There were, however, some instances in which I really couldn’t avoid dropping data. For example, I needed to reduce the skew of the pricing values, and there were just too many outliers on the high end of that feature to leave as is. But how much could I drop? Again, there isn’t a blueprint for this, and it ultimately came down to my comfort level. I ended up deciding on the top 0.5% of values but easily could’ve landed on 1%, 2%, or not dropping anything at all! One could make a sensible argument for any of these decisions.
This general mentality led me down the narrow and winding path of trying to throw anything and everything against the wall…and hoping something would stick . If I decided to drop a variable early on in the process, I’d copy the dataset and do the opposite in a parallel draft. One such approach treated everything that could conceivably be considered categorical as categorical, while another treated most of those same variables as continuous. I created a LOT more work for myself – the phrase “paralysis by analysis” has a whole new meaning for me now.

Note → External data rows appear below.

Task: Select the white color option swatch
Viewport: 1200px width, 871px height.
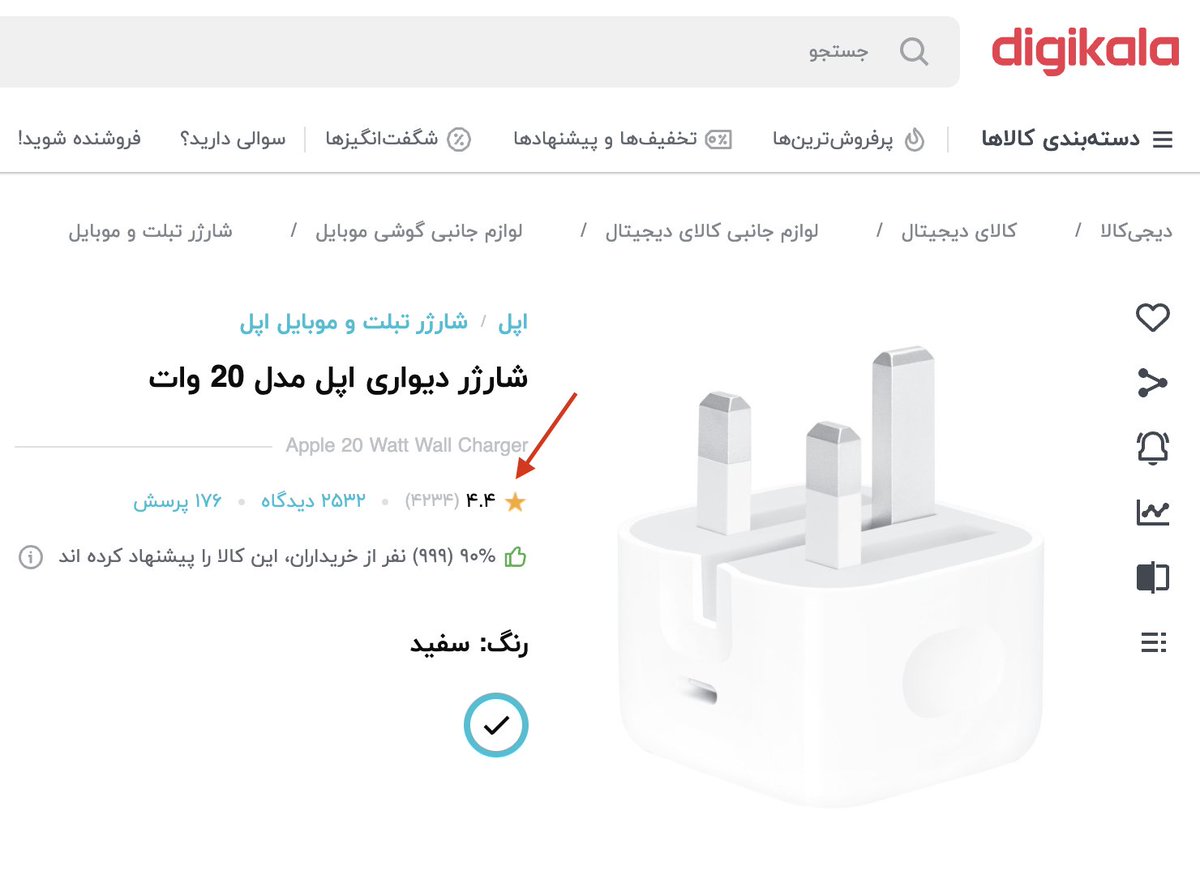Action: tap(496, 725)
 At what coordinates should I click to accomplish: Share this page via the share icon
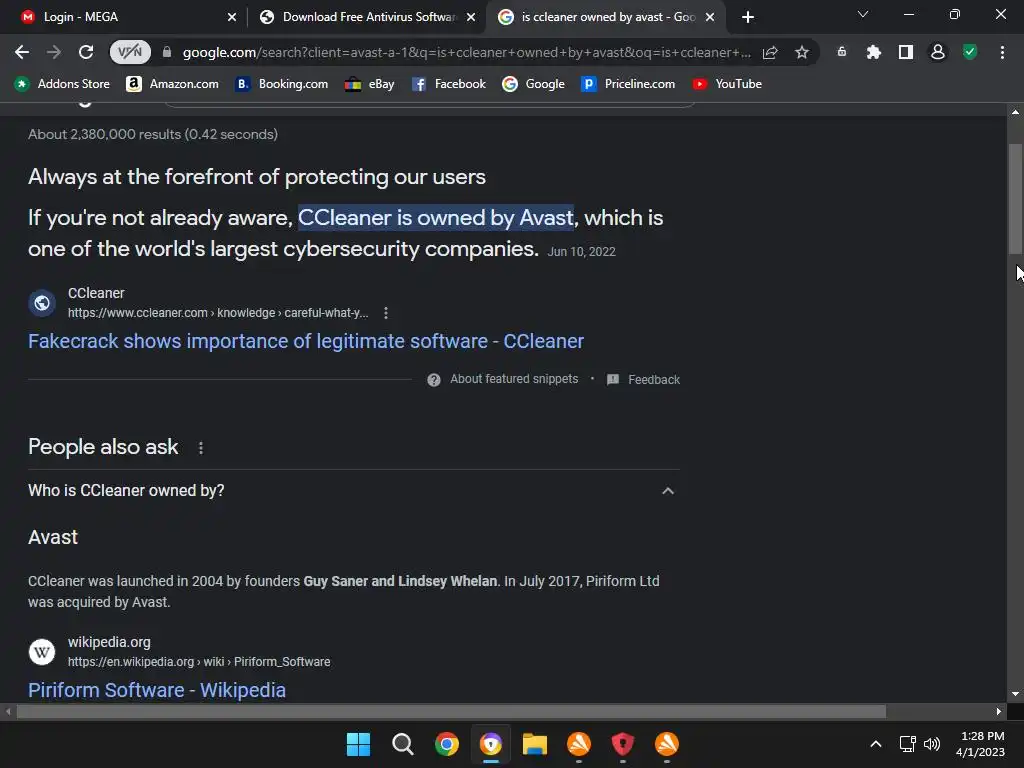click(770, 52)
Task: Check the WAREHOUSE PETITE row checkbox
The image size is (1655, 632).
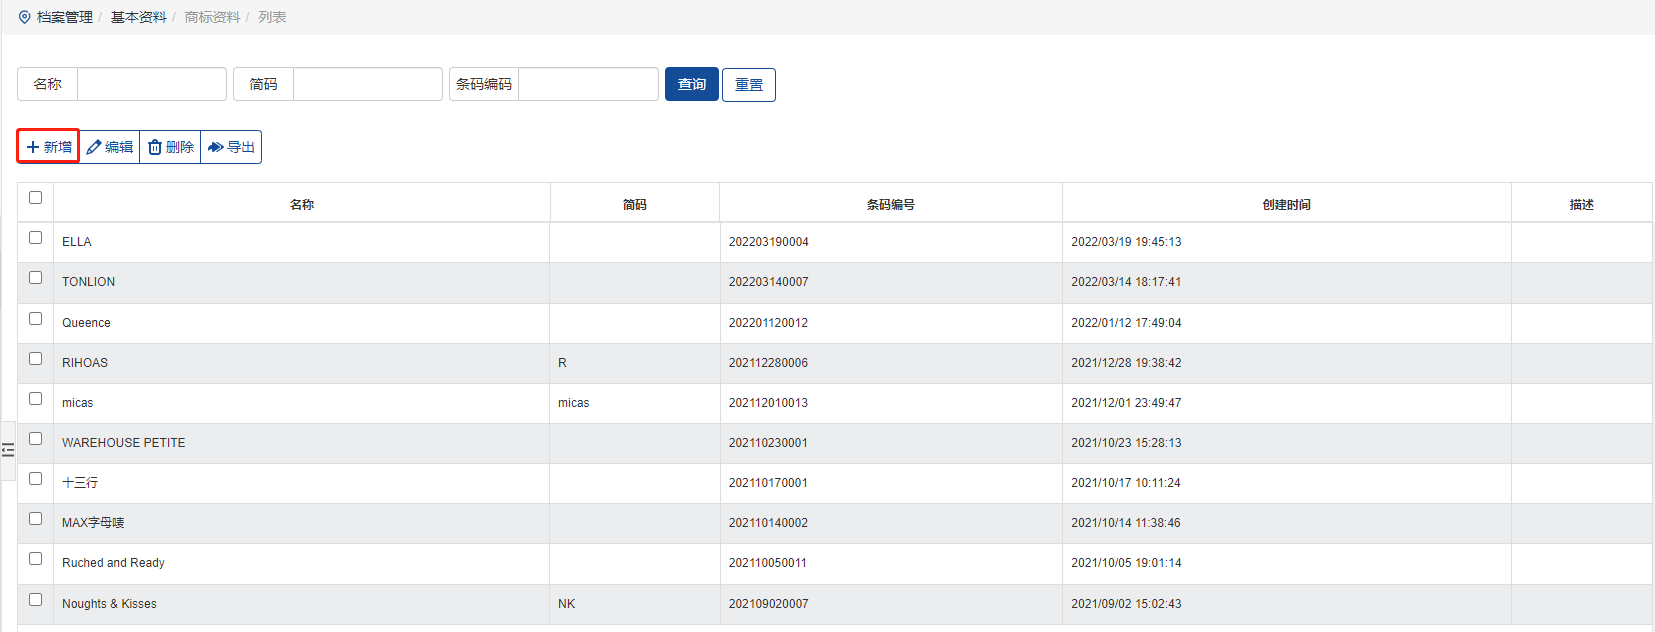Action: 36,438
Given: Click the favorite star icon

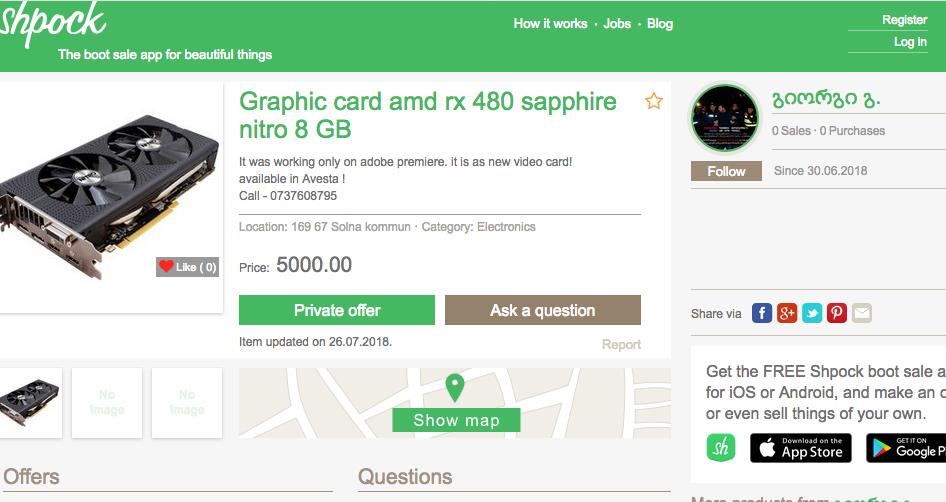Looking at the screenshot, I should pyautogui.click(x=654, y=101).
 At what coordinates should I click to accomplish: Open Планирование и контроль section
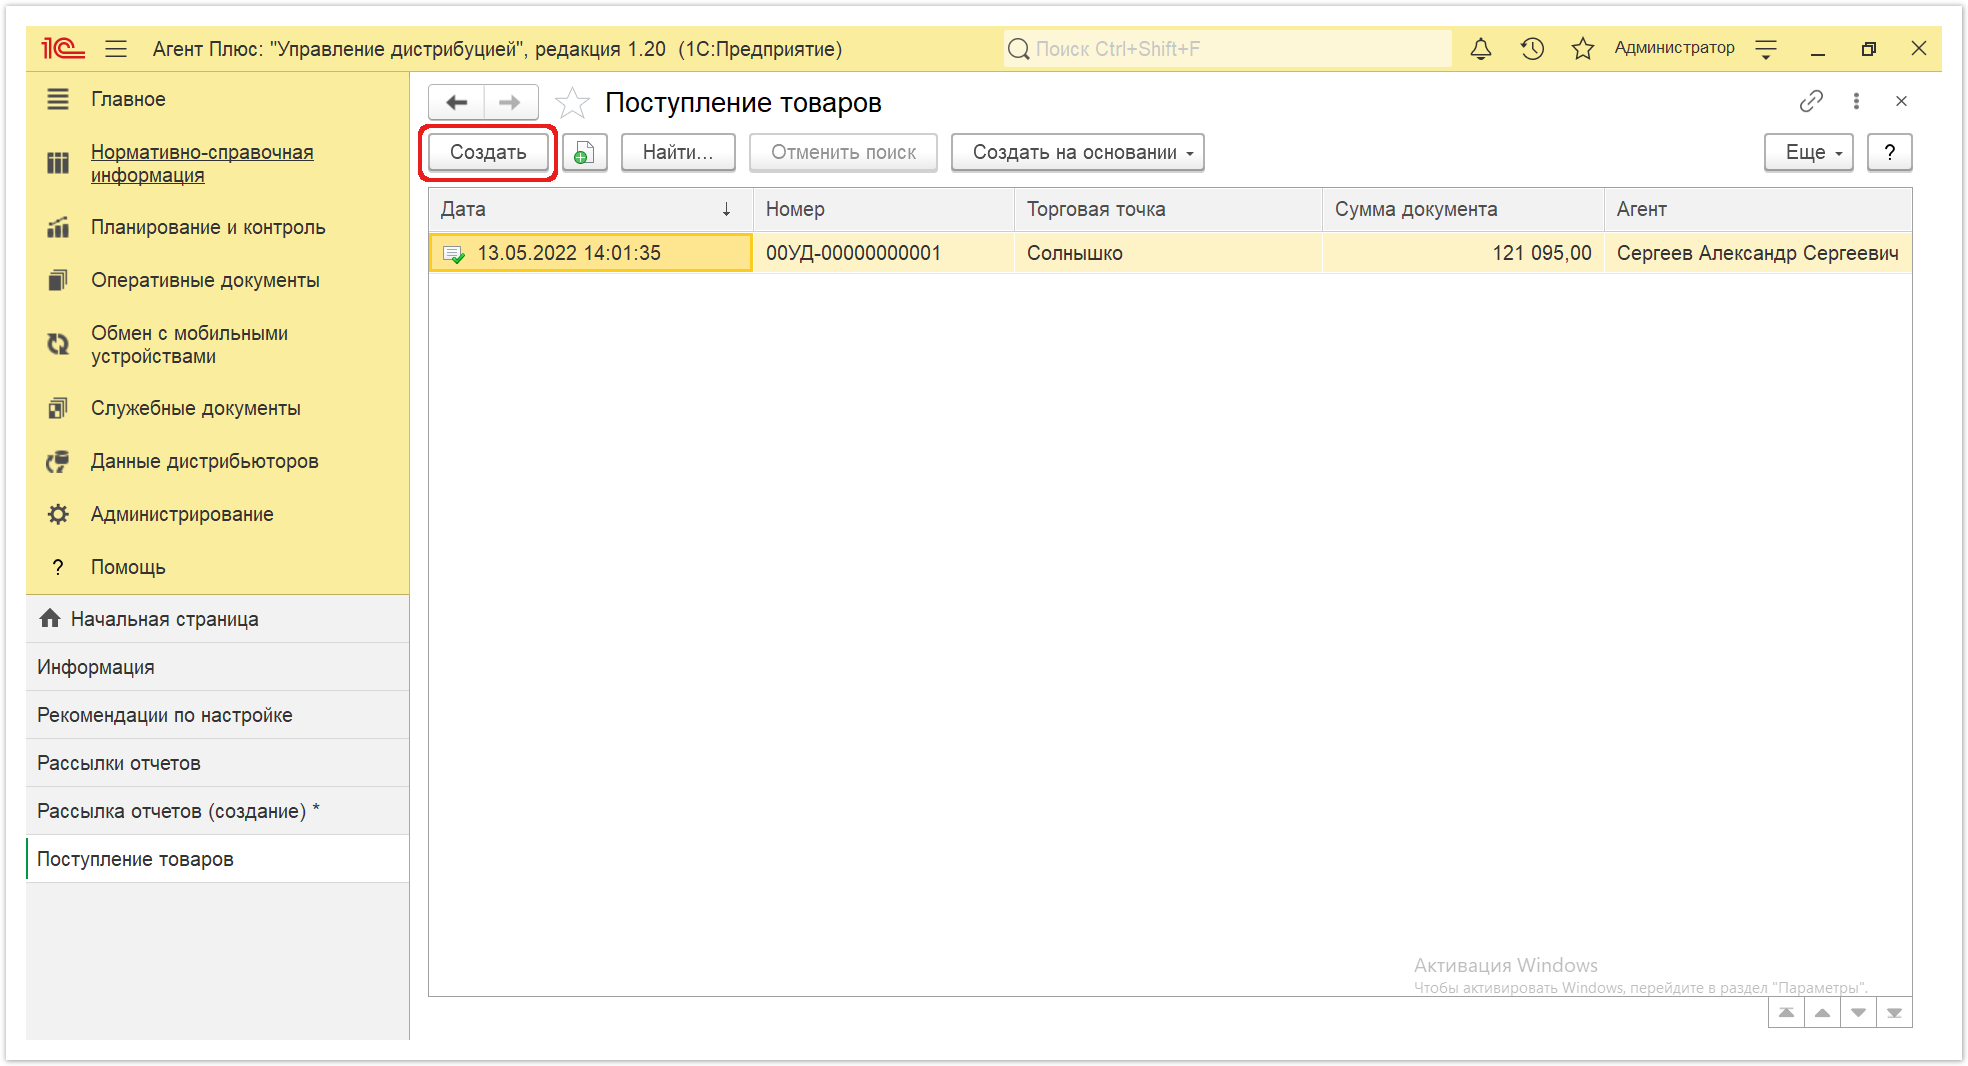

Going back to my indecision with feature selection, I turned to feature engineering to resolve my inner conflict and restore my peace of mind. Feature engineering allowed me to include important variables like bedrooms, bathrooms, grade, even seemingly irrelevant variables like yr_built and yr_renovated, in some form or fashion. While I didn’t end up actually using any of my newly transformed variables in my final model, I felt satisfied that I had done my due diligence to fully explore the possibilities. That sense of “completionism” ended up suiting my comfort level and my sensibilities, at least this time around. That said, I fully understand that others’ mileage may vary.
Ultimately, this project felt like the familiar “choose-your-own-adventure” books from childhood: there isn’t one correct way to maneuver through it. Obviously, there are certain fundamental skills of which one needs to exhibit mastery in order to yield a sound model. Fascination lies in both the adventure and the outcomes - giving 20+ students the same dataset and same basic objective probably results in 20+ unique approaches, none of them wrong! Each one of us has to use our discretion and critically think through decisions, but as long as we can comfortably rationalize why we chose a particular path, then we can rest easy. As a wise person told me in the midst of my struggles completing this project: “Don’t let the perfect be the enemy of the good.” Sage advice indeed.